→ Work instructions:
a. Transcribe the portion of the hydrogen concentration cell text starting at "and this is" and ending at "y\cdot Y \)".
b. Answer these questions using the hydrogen concentration cell text:
(i) By convention, what is the electrode where reduction occurs called?
(ii) What does the 2 in the fraction of the Nernst equation represent?
(iii) What activity is assigned to the hydrogen gas?

→ Text section:
>>>>>

We can recognize that in electrode 1, \( \left[\text{H}^+\right] \) is lower and so it is in electrode 1 where hydrogen is oxidized. By convention, the electrode where oxidation occurs is referred to as anode, the one where reduction occurs as kathode. The electrons thus exit the cell at electrode 1, run through the wire to electrode 2 where they enter the cell again and reduce hydrogen ions. Electrode 1 is therefore referred to as the minus pole of the cell ("where the electrons come from"). At the anode (electrode 1), the half-reaction is
\(\text{H}_2\text{(g)} \rightarrow 2\text{H}^+\text{(aq)} + 2\text{e}^-\)
In order to calculate the EMF, it is required to calculate the potential difference between both electrodes 1 and 2 compared to the standard hydrogen electrode. The EMF for the cell is then calculated as the sum of reduction potentials
\( \Delta E = E(\text{Kath.}) + E(\text{An.}) \)
and this is where we have to be careful to choose the sign correspondingly to the reaction we are formulating.
For the reaction at the kathode (where reduction of \(\text{H}^+\text{(aq)}\) occurs), the potential (compared to the normal hydrogen electrode) is given by the Nernst equation
\( E\text{(Kath.)} = E^0 - \frac{0.06}{2}\log{Q} \)
The \(2\) in the fraction is the number of transported electrons per reduction equivalent. The \( (-) \)-sign in front of the log-expression is used when the reaction quotient \( Q \) corresponds to a reaction formulated in direction of reduction:
\( 2\text{H}^+ \text{(aq)} + 2\text{e}^- \rightarrow \text{H}_2 \text{(g)} \)
For the general reaction
\( k\cdot K + l\cdot L \rightarrow x\cdot X + y\cdot Y \)
the reaction quotient is always defined as
\( Q = \frac{a^x(X) \cdot a^y(Y)}{a^k(K) \cdot a^l(L)} \),
where the \(a^i\)'s are activities of the species. Here, we understand the hydrogen gas has unit activity, \(a(\text{H}_2\text{(g)}) = 1\), and so
\( E\text{(Kath.)} = E^0 - \frac{0.06}{2}\log \frac{1}{ \left[ \text{H}^+ \right] ^2 } \)
where \( \left[\text{H}^+\right] = 5 \text{M} \) and the exponent \(2\) is the stoichiometric coefficient. We emphasize again the minus sign in front of the \( \log \)-term used when the reaction is formulated in direction of reduction. \(E^0\) is the electrode potential for the normal-hydrogen electrode which is zero by definition.

<<<<<

→ Raw records:

>>>>>

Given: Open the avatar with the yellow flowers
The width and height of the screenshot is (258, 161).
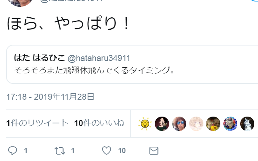Looking at the screenshot, I should point(213,124).
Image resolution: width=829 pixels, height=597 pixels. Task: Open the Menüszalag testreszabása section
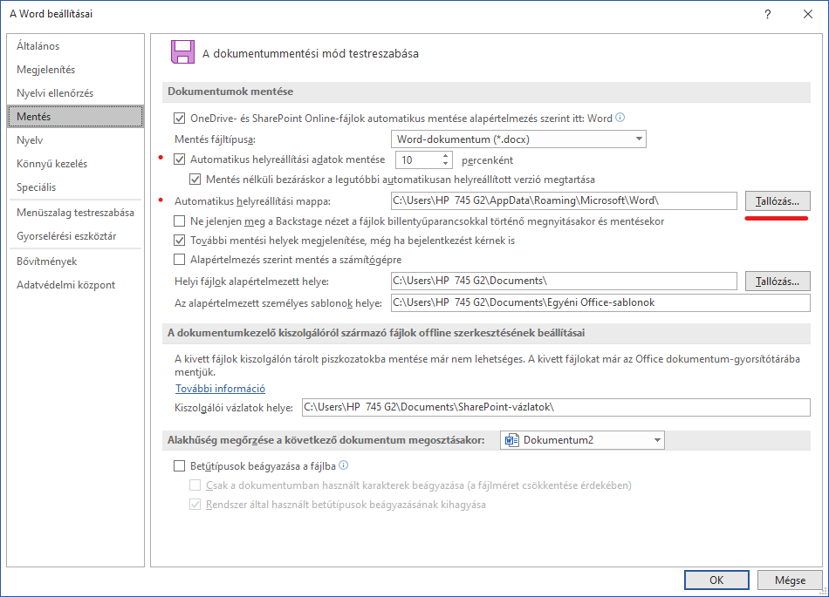[75, 212]
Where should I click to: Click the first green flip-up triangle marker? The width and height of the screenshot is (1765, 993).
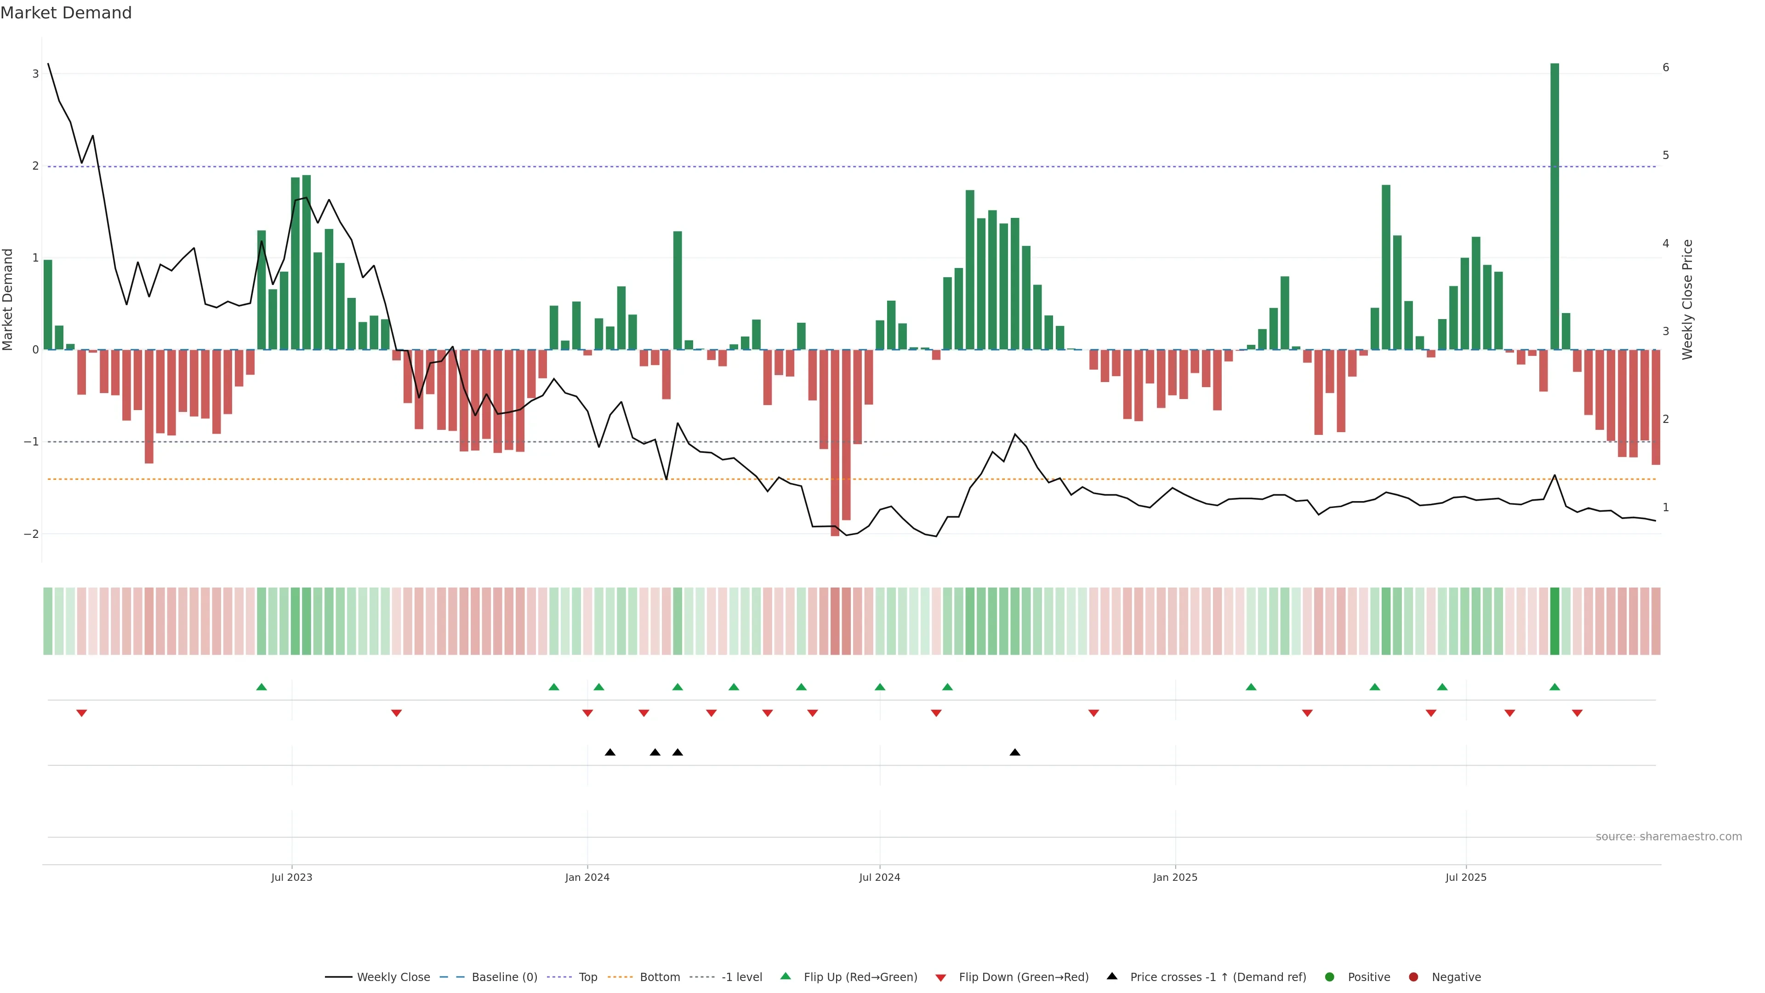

<<<<<

→ Full solutions:
a.
and this is where we have to be careful to choose the sign correspondingly to the reaction we are formulating.
For the reaction at the kathode (where reduction of \(\text{H}^+\text{(aq)}\) occurs), the potential (compared to the normal hydrogen electrode) is given by the Nernst equation
\( E\text{(Kath.)} = E^0 - \frac{0.06}{2}\log{Q} \)
The \(2\) in the fraction is the number of transported electrons per reduction equivalent. The \( (-) \)-sign in front of the log-expression is used when the reaction quotient \( Q \) corresponds to a reaction formulated in direction of reduction:
\( 2\text{H}^+ \text{(aq)} + 2\text{e}^- \rightarrow \text{H}_2 \text{(g)} \)
For the general reaction
\( k\cdot K + l\cdot L \rightarrow x\cdot X + y\cdot Y \)

b.
(i) The kathode.
(ii) The number of transported electrons per reduction equivalent.
(iii) Unit activity, a(H₂(g)) = 1.